Régions Magazine - Cela fait un mois que le TGV Est
européen a été
mis en service. Vous attendiez-vous à un tel succès ?
Alain Le Guellec - Il
y a deux aspects dans ce succès, l'aspect commercial et le
défi technique.
Concernant l'aspect commercial, nous avons
aujourd'hui effectivement un peu plus de clients que nous le pensions
dans la phase de démarrage, ce qui occasionne quelques
difficultés. Ceci peut s'expliquer par le fait que nous avons
mené une politique de communication très forte autour de
ce projet depuis plusieurs années avec comme point d'exergue le
lancement commercial le 10 juin. Nous avons également
lancé une offre promotionnelle à 15 euros avec 5 000
billets par jour. Tout cela a boosté notre objectif dans les
deux premières semaines, avec des trains approchant les 90% de
taux d'occupation en moyenne. Il y a une telle attente du TGV que les
gens viennent le voir quand il arrive !
Mais il faut dépasser l'effet "
découverte " du démarrage. Il faut que ce
succès se
confirme pour arriver à plus 65% de trafic
à l'horizon 2010 avec 11 millions et demi de voyageurs, tel que
nous l'avons annoncé.
Ensuite, nous avions un véritable
défi à relever parce que, le 10 juin, il ne fallait pas
seulement lancer le TGV mais bien changer la totalité des trains
qui circulaient sur l'Est de la France, mettre en place la
quasi-totalité de la desserte TGV, ce que nous n'avons jamais
fait auparavant sur aucun projet, et mettre également en place
les nouvelles dessertes TER. Ces dernières sont d'ailleurs en
nette progression, de l'ordre de 15 à 20% selon les
régions.
Globalement, nous avons 85% de
régularité dans cette phase de démarrage. La
régularité des TER avoisine, quant à elle, les 90
et 95%. Certains dysfonctionnements ont été
identifiés, mais sur la conception d'ensemble, nous n'avons pas
relevé de problèmes importants, hormis peut-être
quelques réglages sur certains horaires. Les dessertes
évolueront ensuite selon les besoins.
R.M. - Retour sur
cette aventure
collective. Quelles ont été les
relations avec vos partenaires, notamment les collectivités
territoriales ? Quelles mesures d'accompagnement ou quelles
précautions ont été prises pour l'avenir (en cas
de grève ou autre) ?
A.L.G. - Je
rappelle tout d'abord que sans ces partenaires, il n'y aurait pas eu de
projet. Si le TGV Est s'est fait, c'est parce que les
collectivités se sont battues pour l'avoir, notamment
financièrement.
J'ai pris la direction en 2000. L'accord sur le
financement et la réalisation ayant été
signé en janvier 1999, j'ai accompagné la mise en place
de la convention de financement du projet, la concertation sur les
dessertes TGV (qui s'est terminée en février 2005) et la
recherche d'un accord sur les horaires et les tarifs.

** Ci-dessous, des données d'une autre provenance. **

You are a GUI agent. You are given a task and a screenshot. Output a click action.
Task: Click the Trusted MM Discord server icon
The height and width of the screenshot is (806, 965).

Les Régions ont aussi accompagné le
projet indirectement via les Contrats de plan état-Région par des
investissements d'infrastructures et par la mise en place des nouvelles
grilles TER (par exemple sur Paris-Châlons / Nancy-Strasbourg
où il a fallu remplacer des trains Corail par des relations
TER).
Sur toute cette phase de démarrage du
projet, je dirais que nous avons eu de très bonnes relations
avec nos partenaires qui ont parfois exprimé des exigences et
une certaine impatience. Les collectivités ont aussi
été un très fort relais de communication pour
nous.
La SNCF a eu l’idée de créer
le Club 320, les amis de la Grande Vitesse et du TGV Est européen, auquel
ont adhéré beaucoup de collectivités,
d'entreprises et de chambres de commerce. En effet, l'évolution
économique des territoires est avant tout de la
responsabilité des acteurs économiques. Sur ce projet, il
était donc nécessaire de mettre en œuvre des
relations porteuses d'actions (par exemple la naissance du Centre
Pompidou de Metz, ou bien la mise en place du tram-train de Strasbourg
en 2009, soulignons également l'action de Champagne-Ardenne
Développement, des villes de Reims, de Mulhouse, etc.).
Pour l'avenir, des clauses sont déjà
prévues dans les conventions TER avec les Régions, selon
les Régions. Par ailleurs, le TGV c'est une chose, mais si
l’on veut irriguer tous les territoires, il faut le faire de
façon fine en associant TGV et les autres moyens de transport.